Bromocriptine-QR is a quick-release formulation of bromocriptine mesylate. When added to antihyperglycemic therapy, bromocriptine-QR can provide significant improvement in glycemic control relative to placebo (0.5–0.8 % lowering of A1C) [81, 82]. Bromocriptine-QR simultaneously and significantly reduces fasting and postprandial free fatty acids by 19 % and TG levels by 29 %, with no changes in LDL-C or HDL-C levels [83, 84]. In a 52-week safety trial of bromocriptine-QR versus placebo, bromocriptine-QR treatment resulted in a 39 % relative risk reduction in a prespecified composite CV endpoint (P = 0.0346) and a 52 % relative risk reduction in the MACE endpoint (P < 0.05) [85].

α-Glucosidase inhibitors

α-Glucosidase inhibitors (AGIs) slow the rate of polysaccharide digestion in the proximal small intestine by inhibiting the gut enzyme that breaks down complex carbohydrates (α-glucosidase), thus delaying polysaccharide absorption. This inhibition dramatically reduces the postprandial glycemic peaks and overall postprandial blood glucose levels, resulting in a moderate (0.5–0.8 %) reduction in A1C post-load insulin levels, but not plasma lipids [86]. In a meta-analysis of placebo-controlled trials, acarbose did not significantly alter total cholesterol levels, but was associated with reductions in TG and increases in HDL-C levels [37]. In a multicenter, open-label, randomized controlled trial of acarbose compared with nateglinide in Chinese patients with T2DM, neither drug had significant effects on total cholesterol, HDL-C, LDL-C, or non-HDL-C levels; however, acarbose was associated with significantly greater reductions in fasting and postprandial TG levels compared with nateglinide [87]. In a multicenter, randomized clinical trial, patients with impaired glucose tolerance (a key component of prediabetes) who received acarbose had a 49 % relative risk reduction in the development of CV events, and a 91 % relative risk reduction in MI compared to controls [88]. Studies suggest that such reductions in CV risk are related to improvements in postprandial endothelial function [89, 90].

Insulin

Many patients with T2DM are often treated with insulin early in the disease process, in spite of the availability of multiple classes of antidiabetic agents with extremely low risks of hypoglycemia. Furthermore, with longer durations of diabetes and progressive β-cell deterioration, most patients with T2DM will eventually require insulin to control glucose levels effectively, and prevent diabetes-related complications. Direct insulin-related positive effects on the lipid profile include reductions in TG levels, most apparent with more dramatic improvement of glycemic control, along with increases in HDL-C levels; LDL-C levels remain typically unaffected [44, 91].

Antihypertensive agents

The latest guidelines from the US Eighth Joint National Committee (JNC 8) recommend the use of thiazide diuretics, angiotensin-converting enzyme (ACE) inhibitors, angiotensin receptor blockers (ARBs), or calcium antagonists as first-line treatment of patients with hypertension, including those with diabetes [92]. The JNC 8 guidelines do not include β-blockers as first-line treatment, but these agents have been widely used in the past, particularly in hypertensive patients with heart failure or with an increased risk of CHD [93].

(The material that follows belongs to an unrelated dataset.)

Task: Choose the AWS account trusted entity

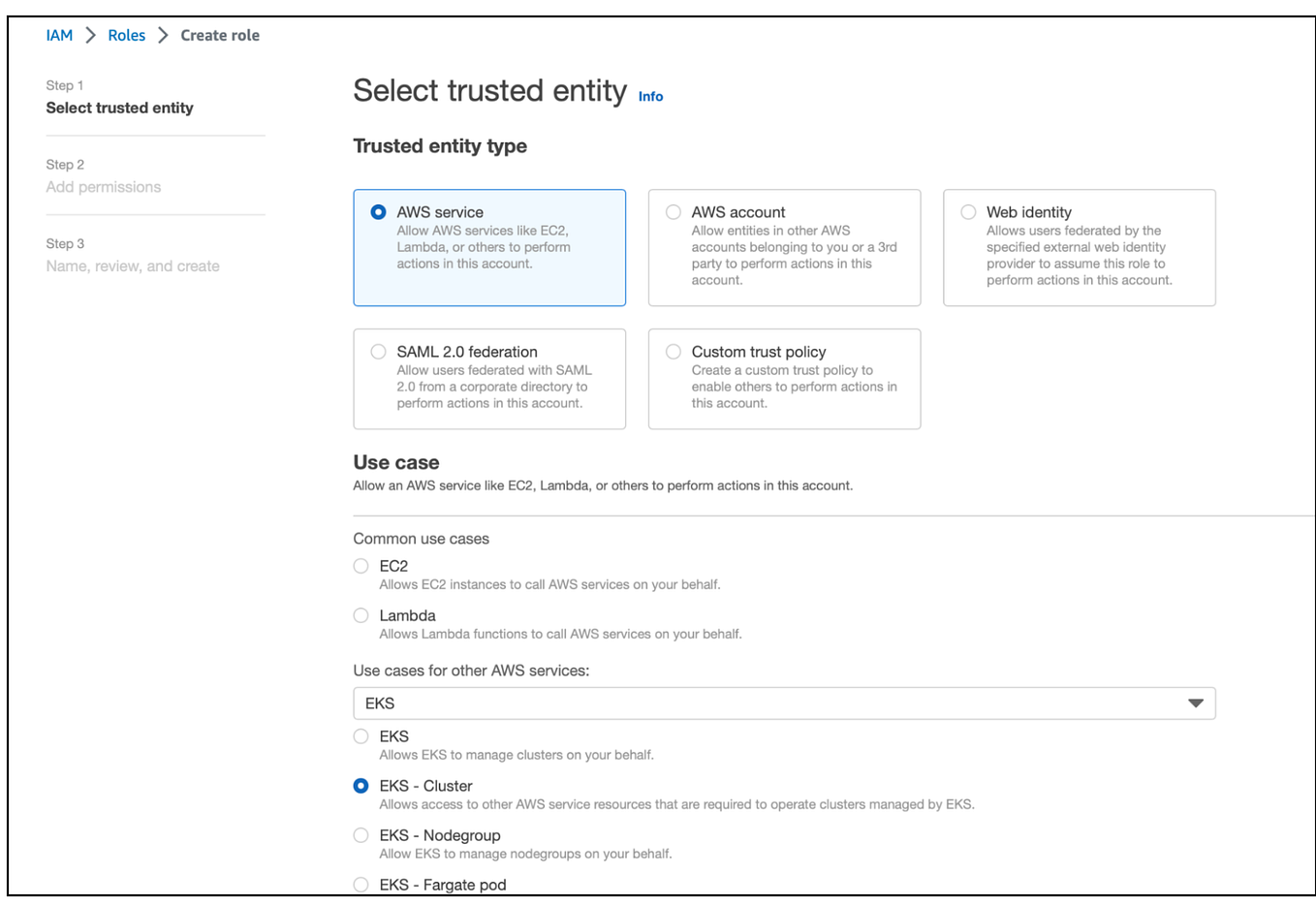Action: coord(674,212)
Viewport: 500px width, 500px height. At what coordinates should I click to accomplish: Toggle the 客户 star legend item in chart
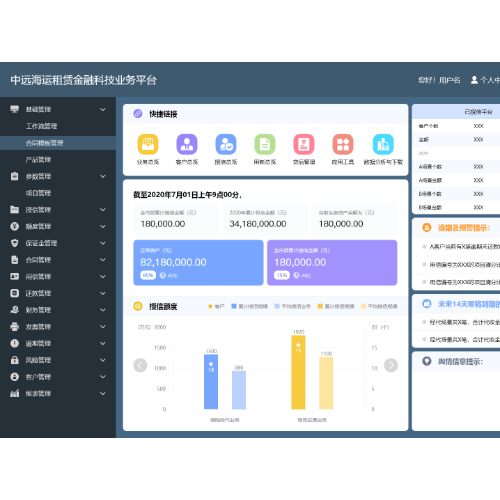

Thiazide diuretics and calcium antagonists

Thiazide diuretics lead to dose-dependent increases in cholesterol levels without altering HDL-C levels [94, 95]. Despite this increase in cholesterol levels, diuretic-based antihypertensive treatment effectively reduced the risk of stroke, MI, and CHD in patients with diabetes in the Systolic Hypertension in the Elderly Program (SHEP) [96, 97].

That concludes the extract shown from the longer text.